PROVIDED INFORMATION =

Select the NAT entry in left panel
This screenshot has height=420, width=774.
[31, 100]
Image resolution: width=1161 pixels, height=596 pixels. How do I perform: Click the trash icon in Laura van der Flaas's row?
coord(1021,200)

SHORT PROBLEM = Turn everything in the listing from the line that contains "Image resolution: width=1161" down to the end into a numbered list, leaving out any blank lines.

SOLUTION =
1. Image resolution: width=1161 pixels, height=596 pixels. How do I perform: Click the trash icon in Laura van der Flaas's row?
2. coord(1021,200)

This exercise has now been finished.